Akan tetapi, kata dia, kematian Brigadir J itu tak terjadi karena adanya perencanaan. Pun dalam pembelaannya, Sambo mengatakan, peristiwa pembunuhan Brigadir J itu terjadi lantaran sikap emosi, dan amarahnya, atas peristiwa yang dialami isterinya, Putri saat di Magelang, sehari sebelum pembunuhan. 

Menurut Sambo, peristiwa di Magelang itu, adalah cerita tentang istrinya yang diperkosa oleh Brigadir J. “Bahwa, sejak awal, saya tidak merencanakan pembunuhan terhadap korban Yoshua. Karena peristiwa (pembunuhan) tersebut, terjadi begitu cepat, dan diliputi emosi mengingat hancurnya martabat saya, juga istri saya yang telah menjadi korban pemerkosaan korban Yoshua,” kata Sambo.

Sambo melanjutkan, sebagai bentuk tanggungjawab, ia pun siap untuk dijatuhi hukuman. Ia pun meminta agar semua beban hukum atas perisitwa pembunuhan itu hanya dilimpahkan kepadanya. Bukan terhadap istrinya, Putri, yang menjadi terdakwa dalam kasus yang sama. Juga bukan terhadap terdakwa Kuat Maruf atau Bripka Ricky Rizal (RR). “Saya bersalah. Dan menyesal. Karena amarah dan emosi, telah menutup logika berpikir saya,” kata Sambo.   

Sambo dalam kasus pembunuhan berencana Brigadir J, dituntut oleh jaksa penuntut umum (JPU) dengan tuntutan pidana penjara seumur hidup. Jaksa dalam tuntutannya, meyakinkan majelis hakim, bahwa Sambo telah melakukan pembunuhan berencana yang merampas nyawa Brigadir J.

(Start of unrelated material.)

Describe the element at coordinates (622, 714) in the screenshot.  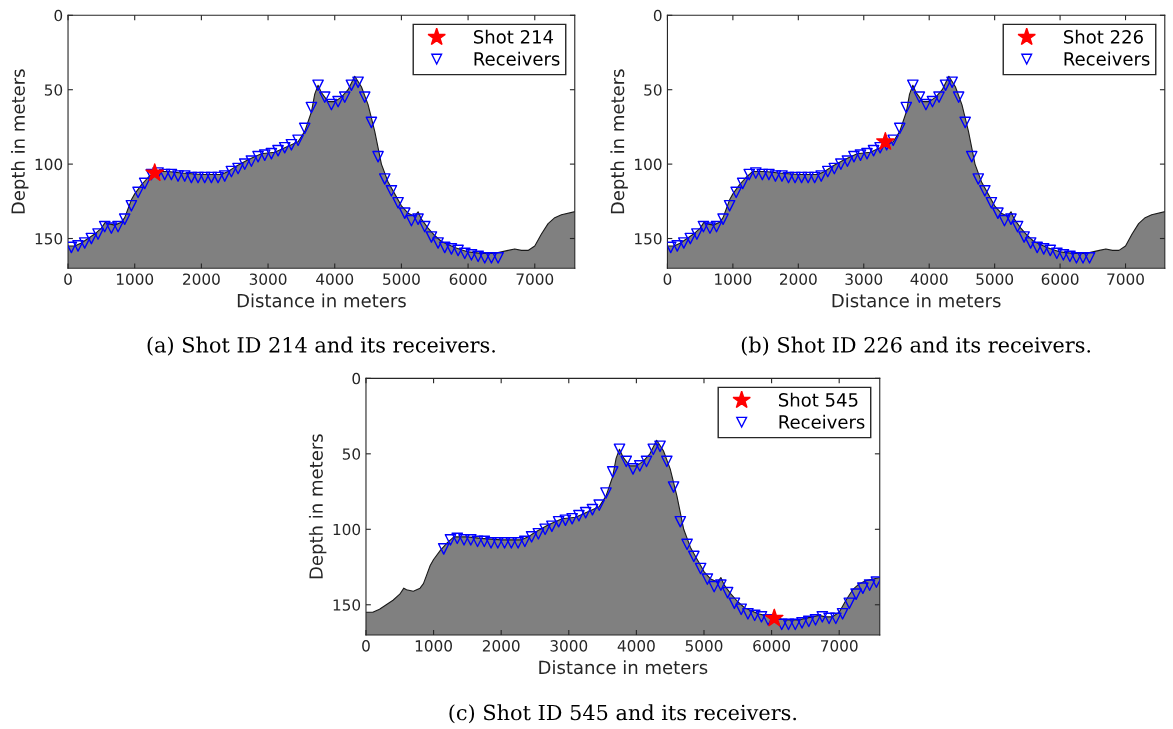
I see `text: (c) Shot ID 545 and its receivers.` at that location.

Jaksa menguatkan sangkaan Pasal 340 juncto Pasal 55 ayat (1) ke-1 KUH Pidana. Tuntutan terhadap Sambo itu paling berat dari empat terdakwa lainnya. JPU juga menuntut terdakwa Richard dengan pidana penjara selama 12 tahun. Sedangkan untuk terdakwa Ricky, terdakwa Kuat Maruf, dan terdakwa Putri Candrawathi, dituntut masing-masing selama 8 tahun penjara.